Personal information
- Born: May 27, 1931 Rockford, Illinois, U.S.
- Died: June 15, 1988 (aged 57) Denver, Colorado, U.S.
- Listed height: 6 ft 2 in (1.88 m)
- Listed weight: 205 lb (93 kg)

Career information
- High school: Rockford East
- College: Colorado
- NFL draft: 1952: 4th round, 38th overall pick

Career history
- New York Giants (1952–1953);

Awards and highlights
- Second-team All-Big Seven (1950);

Career NFL statistics
- Rushing yards: 11
- Rushing average: 2.2
- Stats at Pro Football Reference

= Merwin Hodel =

American football player (1931–1988)

Merwin Luther Hodel (May 27, 1931 – June 15, 1988) was an American professional football fullback who played one season with the New York Giants of the National Football League (NFL).
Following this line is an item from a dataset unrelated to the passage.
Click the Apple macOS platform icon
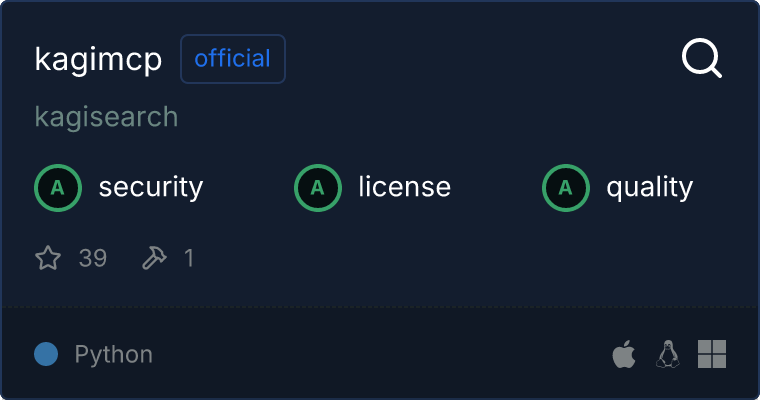Viewport: 760px width, 400px height. click(x=623, y=354)
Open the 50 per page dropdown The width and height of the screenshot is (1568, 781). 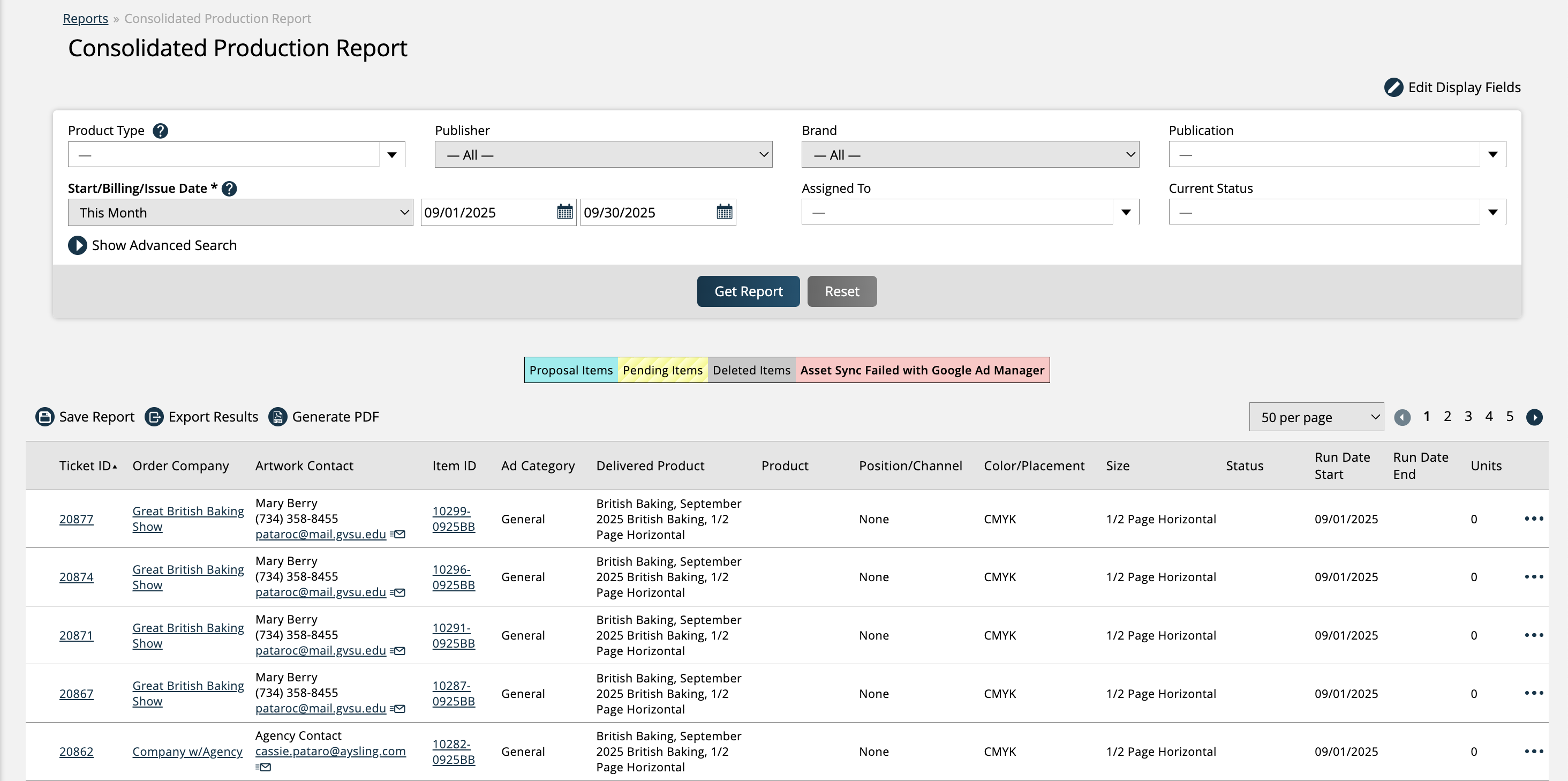click(x=1315, y=418)
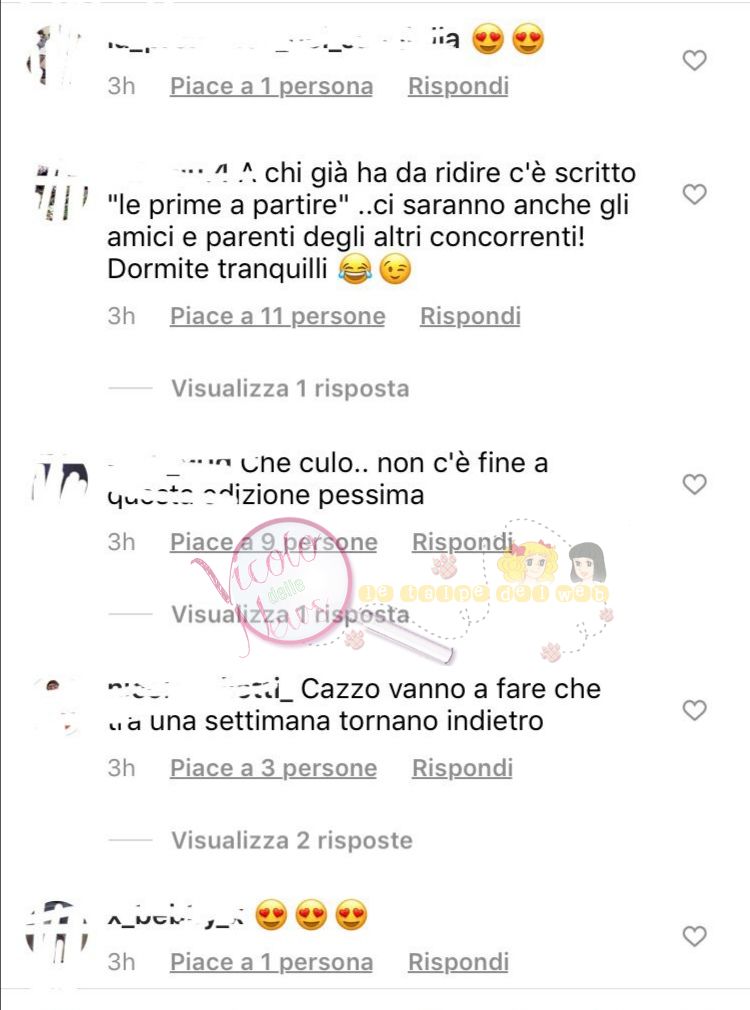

He was selected by the Giants in the fourth round of the 1952 NFL draft after playing college football at the University of Colorado Boulder.

==Early life==
Hodel attended Rockford West High School in Rockford, Illinois.

==College career==
Hodel played for the Colorado Buffaloes, earning Associated Press second-team All-Big Seven honors in 1950. He rushed for 597 yards and six touchdowns on 137 attempts his senior year in 1951. He was also hurdles champion of the Big Seven Conference.

==Professional career==
Hodel was selected by the New York Giants with the 38th pick in the fourth round of the 1952 NFL draft. He spent the 1952 off-season with the Giants before leaving the team due to a foot injury. He later signed with the Giants on October 29, 1953 and played in two games for the team during the 1953 season.